START DATA FOR THIS EXERCISE
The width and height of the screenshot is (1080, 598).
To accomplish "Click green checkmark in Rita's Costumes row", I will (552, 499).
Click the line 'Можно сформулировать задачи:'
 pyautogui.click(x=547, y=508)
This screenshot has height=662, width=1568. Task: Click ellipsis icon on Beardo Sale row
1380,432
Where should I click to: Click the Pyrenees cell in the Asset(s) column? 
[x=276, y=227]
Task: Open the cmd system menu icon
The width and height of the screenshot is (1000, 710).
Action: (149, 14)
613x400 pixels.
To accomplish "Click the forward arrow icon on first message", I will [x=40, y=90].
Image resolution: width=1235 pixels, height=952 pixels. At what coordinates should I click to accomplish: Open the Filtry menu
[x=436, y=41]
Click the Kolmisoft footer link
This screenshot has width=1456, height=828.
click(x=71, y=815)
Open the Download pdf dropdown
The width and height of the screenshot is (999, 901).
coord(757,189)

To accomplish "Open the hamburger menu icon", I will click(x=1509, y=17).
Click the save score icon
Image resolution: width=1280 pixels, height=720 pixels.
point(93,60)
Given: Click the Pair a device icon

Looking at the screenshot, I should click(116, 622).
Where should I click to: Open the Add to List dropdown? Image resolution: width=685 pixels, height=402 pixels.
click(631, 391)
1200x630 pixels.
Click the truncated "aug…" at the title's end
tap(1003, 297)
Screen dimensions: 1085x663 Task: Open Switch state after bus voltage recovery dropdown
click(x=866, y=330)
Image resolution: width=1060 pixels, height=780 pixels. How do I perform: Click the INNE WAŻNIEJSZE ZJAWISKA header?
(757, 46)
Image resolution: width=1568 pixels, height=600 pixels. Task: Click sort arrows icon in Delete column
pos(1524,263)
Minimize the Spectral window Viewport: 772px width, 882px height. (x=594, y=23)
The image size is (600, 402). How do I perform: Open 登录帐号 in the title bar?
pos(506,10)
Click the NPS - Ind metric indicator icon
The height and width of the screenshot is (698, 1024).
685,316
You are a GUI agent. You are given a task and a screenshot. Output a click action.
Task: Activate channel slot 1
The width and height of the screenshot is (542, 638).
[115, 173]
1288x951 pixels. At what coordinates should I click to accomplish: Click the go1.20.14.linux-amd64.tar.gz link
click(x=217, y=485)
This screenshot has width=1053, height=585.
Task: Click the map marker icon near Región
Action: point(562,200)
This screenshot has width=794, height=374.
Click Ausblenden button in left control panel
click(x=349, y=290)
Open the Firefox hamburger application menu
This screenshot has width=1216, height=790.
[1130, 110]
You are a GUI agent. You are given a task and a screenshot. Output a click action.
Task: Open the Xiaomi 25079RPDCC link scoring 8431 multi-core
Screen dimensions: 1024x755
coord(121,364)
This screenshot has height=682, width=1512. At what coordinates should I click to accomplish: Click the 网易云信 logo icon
END DATA FOR THIS EXERCISE
**EXERCISE BRIEF:**
Starting at the line above that holds "Image resolution: width=1568" and ending at the line that holds "This screenshot has width=794, height=374.", transcribe each line exactly and include no other lines.

**ANSWER TO THIS PROBLEM:**
Image resolution: width=1568 pixels, height=600 pixels. Task: Click sort arrows icon in Delete column
pos(1524,263)
Minimize the Spectral window Viewport: 772px width, 882px height. (x=594, y=23)
The image size is (600, 402). How do I perform: Open 登录帐号 in the title bar?
pos(506,10)
Click the NPS - Ind metric indicator icon
The height and width of the screenshot is (698, 1024).
685,316
You are a GUI agent. You are given a task and a screenshot. Output a click action.
Task: Activate channel slot 1
The width and height of the screenshot is (542, 638).
[115, 173]
1288x951 pixels. At what coordinates should I click to accomplish: Click the go1.20.14.linux-amd64.tar.gz link
click(x=217, y=485)
This screenshot has width=1053, height=585.
Task: Click the map marker icon near Región
Action: point(562,200)
This screenshot has width=794, height=374.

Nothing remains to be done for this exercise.